クリーン化4原則-3 クリーン化について(その28)

 

 連載その16で『クリーン化4原則+監視の重要性』について述べましたが、前回からクリーン化4原則について個別に解説しています。今回は、クリーン化4原則「持ち込まない」の続きとなります。

 

図1. クリーン化4原則 

 

1. ゴミを持ち込まない

 【クリーンルームに私物を持ち込まない】

 半導体などの前工程では厳しいルールがありますが、その他のところでは私物の持ち込みを散見します。例えば、筆入れ、筆記具など個人のもの。発塵(はつじん)しやすいものがあります。

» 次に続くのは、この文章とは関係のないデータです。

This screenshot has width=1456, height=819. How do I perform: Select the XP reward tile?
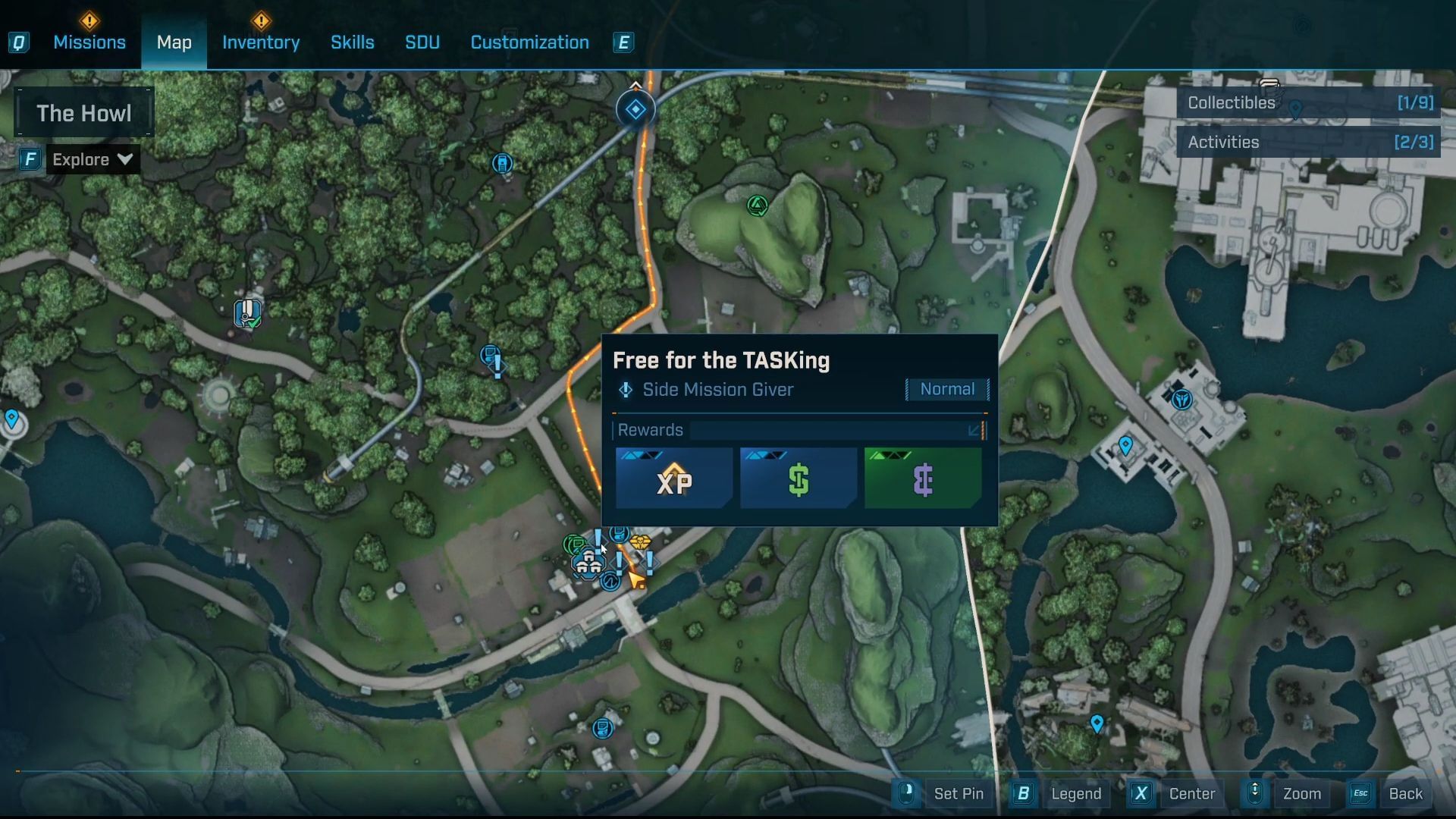coord(674,479)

 技術や品質部門の方でも、理解されていないと自分の手帳やノック式のボールペン、シャープペンシルなどの持ち込みがあります。これらは日常的にクリーンルームの外で使うので、様々な汚れがついています。ものによっては自宅に持ち帰るものもあるでしょう。素手は色々なところに触れるので非常に汚れています。素手で扱うと塩分や皮膚の剥(は)がれも付着します。それらがドアの取手や作業中の製品、作業用の手袋などにも付着するので、治工具への転写や他の人にも影響します。さらに製品にも影響します。

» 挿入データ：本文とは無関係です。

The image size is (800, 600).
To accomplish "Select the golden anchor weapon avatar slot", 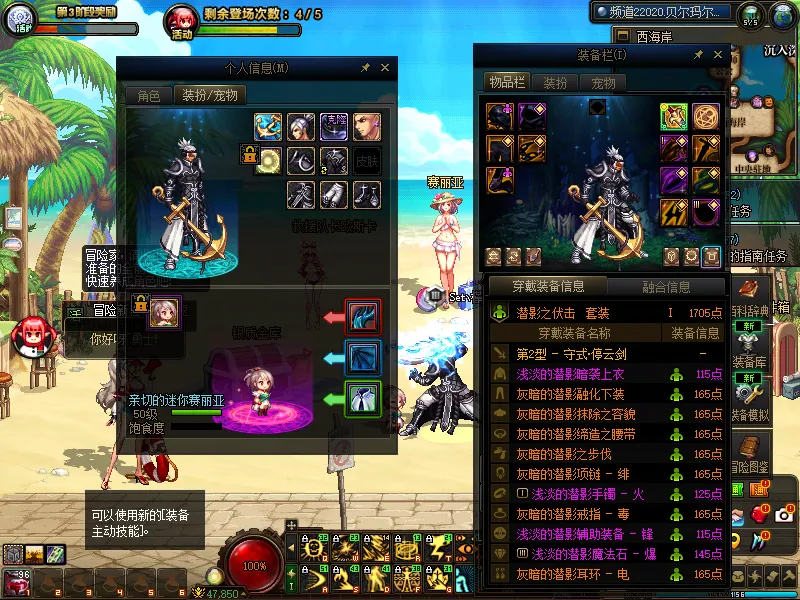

 人から出る汚れとしてナトリウムやカリウム、カルシウム、塩素、硫黄などがあります。微細な製品製造では、品質に影響するので、前工程(クリーンルーム)では特に管理が厳しいのです。

 個人の携帯電話などは持ち込み禁止になっているところが多いと思います。携帯電話は設備の誤動作の原因になるともいわれています。飛行機の機内で携帯電話の電源を切ることと同じです。やむを得ず持ち込むものは、持ち込み前にアルコールなどでクリーニングします。

 

 【喫煙後はうがいをする】

 タバコを吸った後は、呼気に含まれた煙の粒子が吐き出されます。タバコの煙の粒子密度が高いと白、あるいは紫色に見えます。これは紫煙といいます。これが体に良くないのです。これを周囲の人が吸ってしまうことを受動喫煙といい、クリーンルームに入ってもその粒子が長時間吐き出されます。その多くは製品側に向かって出てくるので、製品品質に影響しないかとの心配があります。

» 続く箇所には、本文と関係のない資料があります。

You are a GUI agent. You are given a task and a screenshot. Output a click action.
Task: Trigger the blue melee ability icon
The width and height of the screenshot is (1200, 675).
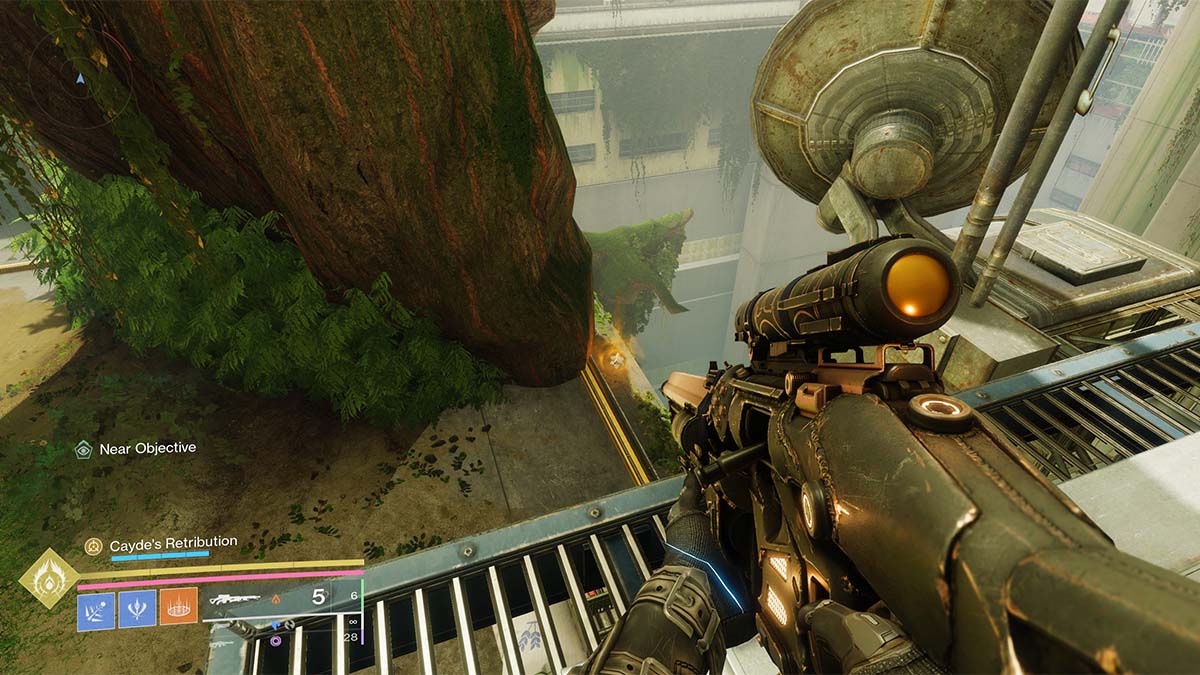click(x=137, y=610)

 前工程で使用しているマスク付きフードは、細かな粒子も捕集するよう作られているので、基本的には問題ないと思いますが、フードと顔面とに隙間があるなど着用方法が悪いと漏れ出る心配があります。そこでタバコを吸ったらうがいをして、クリーンルーム内に吐き出す量を少しでも減らすという考え方が必要になります。“タバコを吸ったらうがいをする”がルールになっているところもあります。

 喫煙所の近くにうがいができる場所を設けているところがあります。ルールがあっても、実施しやすいかどうかを考えましょう。管理職の方が現場に入る時「一服してから現場に入ろう」ではなく「現場巡回後、クリーンルームから出てきたら喫煙しよう」としたいものです。喫煙室と一般の休憩室は仕切っておくことも必要です。

 

 こんな事例があります。

 クリーン化教育の受講者の話です。「私は他社の半導体製造の会社から移ってきました。その会社の面接試験であなたはタバコを吸いますか?」と聞かれたそうです。それが採用の条件かどうかは分かりませんが、その企業も意識はされていると感じました。

 また、九州のある会社に行った際、数人が丸くなりタバコを吸っている様子を見掛けました。タバコを吸う場合は喫煙室を設置するか、外で吸うようにとアドバイスしました。暫(しばら)くしてその会社を訪問したところ、廊下に構内履きが2足ありました。そのことを役員に聞いたところ「あれ以来、外でタバコを吸うように変更したんです。今二人が喫煙しています」といわれました。

 こんな例もあります。

 会社の健康管理室の方から聞いた話ですが、社員の喫煙者を減らそうと考えていて、他社はどうか色々調べたそうです。その中の1社を訪問したところ...

、タバコを吸うのは屋外、しかも建物から少し離れたところに喫煙所を設置してありました。たとえ社長であっても、喫煙所でタバコを吸っているというのです。大雨でも、猛吹雪でも、寒くてもそこに行かないとタバコが吸えないのです。おのずと喫煙の回数が減り、タバコを止める人も増えたそうです。すると、家族から社長に「ありがとうございました。おかげでうちの主人もタバコを止めました」という手紙が複数届いたということです。これはクリーン化と健康面へのプラス効果です。屋外で喫煙するところはよく見掛けます。室内の喫煙所は、壁が黄色くなり、クリーニングも大変です。

 クリーンルームに限らず、汚れの最大の発生源は人であることを忘れないで下さい。

 

 次回は、クリーン化4原則の“発生させない”です。